===== INPUT DATA =====
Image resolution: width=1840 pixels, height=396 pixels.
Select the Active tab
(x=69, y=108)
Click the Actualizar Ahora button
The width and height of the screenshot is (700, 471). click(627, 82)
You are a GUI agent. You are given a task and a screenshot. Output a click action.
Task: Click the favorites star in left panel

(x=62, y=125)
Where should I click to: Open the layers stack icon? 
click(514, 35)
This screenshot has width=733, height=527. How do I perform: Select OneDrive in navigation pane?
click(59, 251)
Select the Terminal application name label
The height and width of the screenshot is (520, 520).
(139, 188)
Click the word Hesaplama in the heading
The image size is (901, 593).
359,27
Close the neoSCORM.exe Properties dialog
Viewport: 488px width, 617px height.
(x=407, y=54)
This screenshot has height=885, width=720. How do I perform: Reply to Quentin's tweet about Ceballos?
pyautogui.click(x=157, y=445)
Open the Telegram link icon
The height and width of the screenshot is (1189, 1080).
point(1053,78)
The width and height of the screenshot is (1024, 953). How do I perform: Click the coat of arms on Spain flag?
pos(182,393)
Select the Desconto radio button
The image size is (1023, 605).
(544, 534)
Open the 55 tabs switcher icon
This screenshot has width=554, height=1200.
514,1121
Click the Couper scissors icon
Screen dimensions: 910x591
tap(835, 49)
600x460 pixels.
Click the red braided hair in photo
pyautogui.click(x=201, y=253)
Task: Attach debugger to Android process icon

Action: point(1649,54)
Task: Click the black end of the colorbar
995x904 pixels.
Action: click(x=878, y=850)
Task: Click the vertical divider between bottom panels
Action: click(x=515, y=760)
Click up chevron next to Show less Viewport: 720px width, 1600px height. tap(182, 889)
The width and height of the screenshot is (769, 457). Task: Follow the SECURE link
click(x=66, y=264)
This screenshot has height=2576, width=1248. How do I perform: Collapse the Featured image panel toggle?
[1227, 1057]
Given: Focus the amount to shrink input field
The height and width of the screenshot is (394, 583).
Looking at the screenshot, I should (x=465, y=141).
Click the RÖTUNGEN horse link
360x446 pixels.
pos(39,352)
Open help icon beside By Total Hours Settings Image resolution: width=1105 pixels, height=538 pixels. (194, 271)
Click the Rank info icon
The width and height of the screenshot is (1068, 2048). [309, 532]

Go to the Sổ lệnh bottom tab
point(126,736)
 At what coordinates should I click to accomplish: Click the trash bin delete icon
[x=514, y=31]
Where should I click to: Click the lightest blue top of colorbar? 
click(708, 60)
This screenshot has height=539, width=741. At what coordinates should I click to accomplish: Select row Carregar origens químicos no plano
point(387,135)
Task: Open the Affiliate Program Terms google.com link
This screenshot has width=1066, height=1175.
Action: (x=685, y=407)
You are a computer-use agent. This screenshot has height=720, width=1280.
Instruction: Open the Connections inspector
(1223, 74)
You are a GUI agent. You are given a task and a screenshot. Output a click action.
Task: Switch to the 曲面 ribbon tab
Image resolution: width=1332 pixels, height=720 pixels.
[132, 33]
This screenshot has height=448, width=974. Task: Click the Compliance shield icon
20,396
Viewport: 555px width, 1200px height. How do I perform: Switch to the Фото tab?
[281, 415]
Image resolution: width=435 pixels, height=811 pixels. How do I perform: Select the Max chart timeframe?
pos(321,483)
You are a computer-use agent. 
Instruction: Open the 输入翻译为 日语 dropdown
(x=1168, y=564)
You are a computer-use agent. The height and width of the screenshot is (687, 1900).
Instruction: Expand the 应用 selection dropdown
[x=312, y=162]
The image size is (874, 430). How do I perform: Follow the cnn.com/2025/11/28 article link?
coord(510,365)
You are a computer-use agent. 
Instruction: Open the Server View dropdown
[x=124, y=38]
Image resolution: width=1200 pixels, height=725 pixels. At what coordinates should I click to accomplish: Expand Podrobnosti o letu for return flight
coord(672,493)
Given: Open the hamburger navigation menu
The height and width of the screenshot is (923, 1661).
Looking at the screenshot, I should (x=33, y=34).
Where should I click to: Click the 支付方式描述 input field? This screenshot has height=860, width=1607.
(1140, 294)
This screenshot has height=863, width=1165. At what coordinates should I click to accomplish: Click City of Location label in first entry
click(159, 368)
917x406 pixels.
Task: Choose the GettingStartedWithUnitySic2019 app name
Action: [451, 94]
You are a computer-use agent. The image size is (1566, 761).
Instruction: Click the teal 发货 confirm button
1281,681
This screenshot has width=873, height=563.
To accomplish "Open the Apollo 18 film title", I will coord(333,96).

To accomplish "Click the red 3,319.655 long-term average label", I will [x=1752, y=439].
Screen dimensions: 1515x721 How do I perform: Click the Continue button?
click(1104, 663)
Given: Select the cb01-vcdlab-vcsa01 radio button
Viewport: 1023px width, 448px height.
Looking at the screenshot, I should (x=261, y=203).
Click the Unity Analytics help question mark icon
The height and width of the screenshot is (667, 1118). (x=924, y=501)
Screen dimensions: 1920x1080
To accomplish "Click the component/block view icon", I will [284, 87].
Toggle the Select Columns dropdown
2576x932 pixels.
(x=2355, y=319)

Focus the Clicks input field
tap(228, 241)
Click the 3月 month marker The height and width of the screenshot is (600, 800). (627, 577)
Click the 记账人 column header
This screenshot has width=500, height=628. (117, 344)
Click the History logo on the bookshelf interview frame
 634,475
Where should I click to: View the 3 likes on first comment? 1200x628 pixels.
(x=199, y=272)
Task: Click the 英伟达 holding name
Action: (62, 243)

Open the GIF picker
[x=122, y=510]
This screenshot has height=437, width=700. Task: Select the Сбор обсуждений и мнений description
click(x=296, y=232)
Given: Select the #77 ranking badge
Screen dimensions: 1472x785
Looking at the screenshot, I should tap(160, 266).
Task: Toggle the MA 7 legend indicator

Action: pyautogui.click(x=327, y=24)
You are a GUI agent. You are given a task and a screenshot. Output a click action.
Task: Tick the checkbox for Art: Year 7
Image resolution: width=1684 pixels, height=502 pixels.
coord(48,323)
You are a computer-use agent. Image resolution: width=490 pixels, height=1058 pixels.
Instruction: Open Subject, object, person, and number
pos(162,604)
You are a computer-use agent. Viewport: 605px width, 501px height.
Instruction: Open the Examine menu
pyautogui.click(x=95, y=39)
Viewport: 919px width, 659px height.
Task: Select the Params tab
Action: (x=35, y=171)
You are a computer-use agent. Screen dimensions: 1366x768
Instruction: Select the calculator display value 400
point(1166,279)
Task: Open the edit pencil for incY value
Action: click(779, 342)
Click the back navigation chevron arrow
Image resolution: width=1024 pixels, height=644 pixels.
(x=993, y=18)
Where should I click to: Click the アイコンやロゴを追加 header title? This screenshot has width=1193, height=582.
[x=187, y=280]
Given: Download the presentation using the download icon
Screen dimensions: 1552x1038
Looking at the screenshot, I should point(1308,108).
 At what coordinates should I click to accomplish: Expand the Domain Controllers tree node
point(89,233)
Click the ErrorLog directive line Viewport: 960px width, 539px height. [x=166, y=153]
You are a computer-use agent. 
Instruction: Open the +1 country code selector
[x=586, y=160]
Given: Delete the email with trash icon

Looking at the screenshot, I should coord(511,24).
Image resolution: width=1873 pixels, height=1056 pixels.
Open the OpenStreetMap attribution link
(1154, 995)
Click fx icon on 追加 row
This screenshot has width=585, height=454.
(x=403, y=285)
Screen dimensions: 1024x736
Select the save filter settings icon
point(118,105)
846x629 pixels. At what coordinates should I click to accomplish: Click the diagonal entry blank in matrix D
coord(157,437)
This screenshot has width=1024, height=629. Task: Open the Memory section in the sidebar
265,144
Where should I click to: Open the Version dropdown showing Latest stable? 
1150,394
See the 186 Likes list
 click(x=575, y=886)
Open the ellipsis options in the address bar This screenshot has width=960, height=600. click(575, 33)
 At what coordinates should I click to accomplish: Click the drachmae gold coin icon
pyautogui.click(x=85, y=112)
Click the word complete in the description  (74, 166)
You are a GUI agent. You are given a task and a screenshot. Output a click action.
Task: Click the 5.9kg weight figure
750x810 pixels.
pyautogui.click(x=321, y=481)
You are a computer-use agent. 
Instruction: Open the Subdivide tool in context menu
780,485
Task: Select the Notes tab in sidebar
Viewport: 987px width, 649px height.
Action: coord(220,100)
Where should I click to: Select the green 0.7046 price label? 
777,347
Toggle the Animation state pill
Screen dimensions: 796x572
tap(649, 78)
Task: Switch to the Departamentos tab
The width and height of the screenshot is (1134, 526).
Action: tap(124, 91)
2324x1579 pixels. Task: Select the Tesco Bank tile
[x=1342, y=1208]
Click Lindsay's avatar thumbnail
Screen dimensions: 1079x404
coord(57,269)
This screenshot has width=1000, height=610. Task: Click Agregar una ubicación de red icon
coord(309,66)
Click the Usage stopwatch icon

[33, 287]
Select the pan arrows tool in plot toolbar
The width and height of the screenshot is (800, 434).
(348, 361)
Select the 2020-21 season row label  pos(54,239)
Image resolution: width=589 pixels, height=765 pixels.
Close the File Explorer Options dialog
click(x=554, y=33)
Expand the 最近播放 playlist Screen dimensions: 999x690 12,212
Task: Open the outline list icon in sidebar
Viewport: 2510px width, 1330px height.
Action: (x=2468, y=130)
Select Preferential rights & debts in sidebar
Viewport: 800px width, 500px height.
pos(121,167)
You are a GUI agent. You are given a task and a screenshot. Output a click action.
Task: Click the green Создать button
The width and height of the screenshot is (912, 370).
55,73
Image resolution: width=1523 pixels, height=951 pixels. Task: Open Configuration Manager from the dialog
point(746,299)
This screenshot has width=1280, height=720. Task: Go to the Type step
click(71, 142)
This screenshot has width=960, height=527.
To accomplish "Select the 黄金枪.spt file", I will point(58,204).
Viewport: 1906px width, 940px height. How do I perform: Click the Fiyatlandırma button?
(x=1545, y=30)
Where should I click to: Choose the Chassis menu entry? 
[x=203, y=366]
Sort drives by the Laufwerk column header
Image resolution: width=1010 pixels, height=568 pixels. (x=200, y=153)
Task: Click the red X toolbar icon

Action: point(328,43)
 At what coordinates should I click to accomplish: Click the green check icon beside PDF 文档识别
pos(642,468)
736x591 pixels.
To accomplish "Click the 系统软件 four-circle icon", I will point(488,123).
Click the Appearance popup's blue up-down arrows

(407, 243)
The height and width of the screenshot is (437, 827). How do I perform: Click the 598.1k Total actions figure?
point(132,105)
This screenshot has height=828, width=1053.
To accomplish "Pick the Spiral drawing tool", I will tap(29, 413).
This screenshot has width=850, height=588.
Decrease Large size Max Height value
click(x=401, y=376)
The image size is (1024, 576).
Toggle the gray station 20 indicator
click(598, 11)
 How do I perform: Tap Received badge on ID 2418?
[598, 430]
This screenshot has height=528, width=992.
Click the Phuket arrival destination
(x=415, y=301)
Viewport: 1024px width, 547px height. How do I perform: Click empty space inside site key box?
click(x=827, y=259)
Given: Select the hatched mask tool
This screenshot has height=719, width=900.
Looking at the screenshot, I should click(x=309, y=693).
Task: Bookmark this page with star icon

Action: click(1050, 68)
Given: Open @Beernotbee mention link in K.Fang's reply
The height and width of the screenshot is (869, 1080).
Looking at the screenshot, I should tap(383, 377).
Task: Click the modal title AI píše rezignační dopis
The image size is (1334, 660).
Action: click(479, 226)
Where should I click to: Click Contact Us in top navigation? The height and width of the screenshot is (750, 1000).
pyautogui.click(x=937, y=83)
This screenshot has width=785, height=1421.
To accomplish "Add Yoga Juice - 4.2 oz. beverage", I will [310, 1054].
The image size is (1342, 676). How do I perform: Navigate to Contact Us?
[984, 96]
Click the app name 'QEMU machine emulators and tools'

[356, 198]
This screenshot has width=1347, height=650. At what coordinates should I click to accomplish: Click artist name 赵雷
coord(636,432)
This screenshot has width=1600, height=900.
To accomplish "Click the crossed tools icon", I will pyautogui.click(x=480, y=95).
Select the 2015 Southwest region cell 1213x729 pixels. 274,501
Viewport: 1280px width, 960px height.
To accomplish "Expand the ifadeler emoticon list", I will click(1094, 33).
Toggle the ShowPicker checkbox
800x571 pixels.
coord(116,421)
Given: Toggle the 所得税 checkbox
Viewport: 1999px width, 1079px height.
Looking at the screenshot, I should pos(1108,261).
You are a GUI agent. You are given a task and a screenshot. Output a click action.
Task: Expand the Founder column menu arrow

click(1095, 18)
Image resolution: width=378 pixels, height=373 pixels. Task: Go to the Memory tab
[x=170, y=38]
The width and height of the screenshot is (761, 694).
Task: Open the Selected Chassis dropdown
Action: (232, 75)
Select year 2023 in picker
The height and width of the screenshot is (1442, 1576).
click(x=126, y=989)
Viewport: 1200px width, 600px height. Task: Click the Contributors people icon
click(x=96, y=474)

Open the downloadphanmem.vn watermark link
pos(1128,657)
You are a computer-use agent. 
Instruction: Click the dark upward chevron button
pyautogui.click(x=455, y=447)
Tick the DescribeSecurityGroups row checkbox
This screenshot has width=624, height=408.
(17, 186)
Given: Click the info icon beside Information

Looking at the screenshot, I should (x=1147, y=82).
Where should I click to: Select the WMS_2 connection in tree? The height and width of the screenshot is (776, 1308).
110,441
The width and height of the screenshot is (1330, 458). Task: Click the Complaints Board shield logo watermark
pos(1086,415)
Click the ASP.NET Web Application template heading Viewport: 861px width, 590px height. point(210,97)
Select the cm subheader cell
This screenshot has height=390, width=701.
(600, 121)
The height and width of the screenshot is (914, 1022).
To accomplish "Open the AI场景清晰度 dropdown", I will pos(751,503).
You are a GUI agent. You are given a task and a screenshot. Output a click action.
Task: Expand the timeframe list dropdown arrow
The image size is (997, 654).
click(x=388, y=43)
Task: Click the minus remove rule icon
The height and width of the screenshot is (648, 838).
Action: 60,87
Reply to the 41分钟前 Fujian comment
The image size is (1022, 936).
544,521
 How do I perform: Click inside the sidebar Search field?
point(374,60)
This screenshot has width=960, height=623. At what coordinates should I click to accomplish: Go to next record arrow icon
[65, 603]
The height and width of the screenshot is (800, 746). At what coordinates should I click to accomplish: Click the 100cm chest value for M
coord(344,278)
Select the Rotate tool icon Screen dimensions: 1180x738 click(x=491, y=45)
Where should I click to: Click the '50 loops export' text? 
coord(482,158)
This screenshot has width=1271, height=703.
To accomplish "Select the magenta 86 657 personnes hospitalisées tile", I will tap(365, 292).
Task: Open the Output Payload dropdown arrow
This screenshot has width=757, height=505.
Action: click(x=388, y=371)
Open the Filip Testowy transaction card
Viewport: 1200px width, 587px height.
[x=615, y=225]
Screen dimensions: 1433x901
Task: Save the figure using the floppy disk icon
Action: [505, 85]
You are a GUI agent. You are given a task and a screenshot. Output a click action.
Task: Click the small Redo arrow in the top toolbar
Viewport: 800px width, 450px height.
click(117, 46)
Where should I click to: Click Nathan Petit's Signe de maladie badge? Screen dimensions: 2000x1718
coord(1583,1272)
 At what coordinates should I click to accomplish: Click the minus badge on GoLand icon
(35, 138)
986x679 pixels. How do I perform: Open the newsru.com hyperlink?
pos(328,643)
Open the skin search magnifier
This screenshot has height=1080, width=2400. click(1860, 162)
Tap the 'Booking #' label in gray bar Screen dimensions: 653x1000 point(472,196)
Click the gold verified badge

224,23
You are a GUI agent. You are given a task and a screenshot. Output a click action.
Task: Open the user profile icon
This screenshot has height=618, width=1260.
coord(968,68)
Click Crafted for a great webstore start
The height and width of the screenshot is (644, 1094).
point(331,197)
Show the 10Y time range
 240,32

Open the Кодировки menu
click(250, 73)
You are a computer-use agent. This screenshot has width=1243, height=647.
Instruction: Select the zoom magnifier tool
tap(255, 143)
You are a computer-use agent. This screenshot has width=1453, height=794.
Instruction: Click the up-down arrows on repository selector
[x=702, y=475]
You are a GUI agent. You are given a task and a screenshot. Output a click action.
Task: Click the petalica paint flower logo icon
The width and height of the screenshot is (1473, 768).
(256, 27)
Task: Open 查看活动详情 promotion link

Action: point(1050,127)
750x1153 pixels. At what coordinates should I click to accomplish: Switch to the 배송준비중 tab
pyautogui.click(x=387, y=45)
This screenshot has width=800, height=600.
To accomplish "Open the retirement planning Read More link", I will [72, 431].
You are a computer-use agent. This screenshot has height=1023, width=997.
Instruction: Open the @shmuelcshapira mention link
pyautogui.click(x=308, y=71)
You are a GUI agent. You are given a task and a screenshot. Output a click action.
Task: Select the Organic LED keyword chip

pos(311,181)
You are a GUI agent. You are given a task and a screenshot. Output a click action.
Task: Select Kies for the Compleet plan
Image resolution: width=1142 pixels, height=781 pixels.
=====
- **TASK DIRECTIONS**
Whenever a line in the entries holds the word "will", copy that line.

- **ANSWER TO THIS PROBLEM**
To accomplish "Open the Apollo 18 film title", I will coord(333,96).
To accomplish "Click the red 3,319.655 long-term average label", I will [x=1752, y=439].
To accomplish "Click the component/block view icon", I will [284, 87].
To accomplish "Select the 黄金枪.spt file", I will point(58,204).
To accomplish "Click the 系统软件 four-circle icon", I will point(488,123).
To accomplish "Pick the Spiral drawing tool", I will tap(29, 413).
To accomplish "Add Yoga Juice - 4.2 oz. beverage", I will [310, 1054].
To accomplish "Click the crossed tools icon", I will pyautogui.click(x=480, y=95).
To accomplish "Expand the ifadeler emoticon list", I will click(1094, 33).
To accomplish "Open the AI场景清晰度 dropdown", I will pos(751,503).
To accomplish "Select the magenta 86 657 personnes hospitalisées tile", I will tap(365, 292).
To accomplish "Open the retirement planning Read More link", I will [72, 431].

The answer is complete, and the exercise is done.